Anaconda has a GUI-based interface called Anaconda Navigator. If you’re using macOS, this is available in your Applications menu. If you are using Windows, you access it from the Start menu. You can then launch Anaconda Navigator.

After launching the Navigator, click Environments on the left menu panel. After clicking that, you will see a panel open immediately to the right of the left menu panel with a Search Environments window at the top. At the bottom of that panel, click Import. Select Local drive, and find the biocircuits.yml file you downloaded. Then, click Import. It will take a minute for two for the environment creation to complete.

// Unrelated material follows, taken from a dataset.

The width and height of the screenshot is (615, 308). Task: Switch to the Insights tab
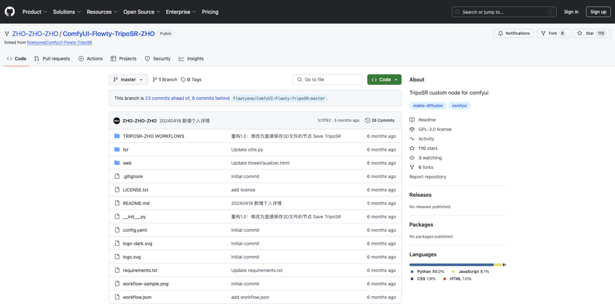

Activating the environment

After the environment is created, you need to activate it. To do this from the command line, execute the following.

conda activate biocircuits

If you are using the Anaconda Navigator, click Home on the left navigation menu. At the top of the window, you will see two pull-down menus. Select All application on biocircuits.

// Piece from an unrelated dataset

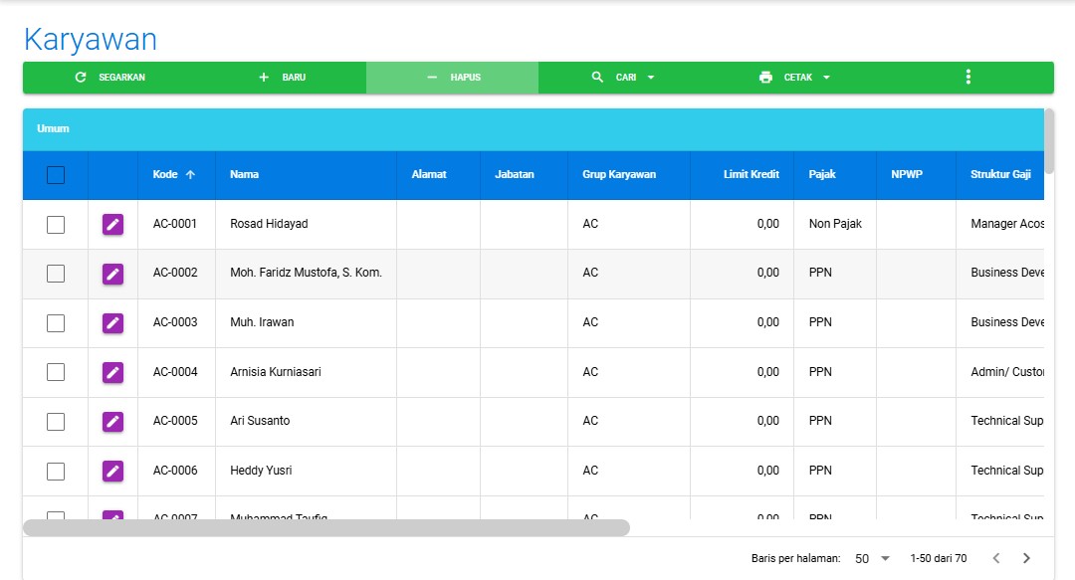Click the Baru button to add employee

point(282,78)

You will need to activate the environment every time you open a new terminal (or PowerShell) window or launch Anaconda Navigator. (If you are using the command line, you can have this happen automatically if you like by adding conda activate biocircuits to your configuration file, e.g., .bashrc.)

Launching JupyterLab

You can launch JupyterLab is from the command line. On Windows, this is usually accessed through PowerShell and on macOS through Terminal. To launch JupyterLab, type the following on the command line (again, after you have done conda activate biocircuits).

jupyter lab

If the default browser on your machine is unsupported (e.g., Microsoft Edge), you can specify the browser you want using, for example,

jupyter lab --browser=firefox

Alternatively, you can use the Anaconda Navigator. Upon launching the Navigator, you should see an option to launch JupyterLab on the Home screen. (Be sure that you select All applications on biocircuits in the top pulldown menus.) After clicking Launch for JupyterLab, a new browser window or tab will open with JupyterLab running.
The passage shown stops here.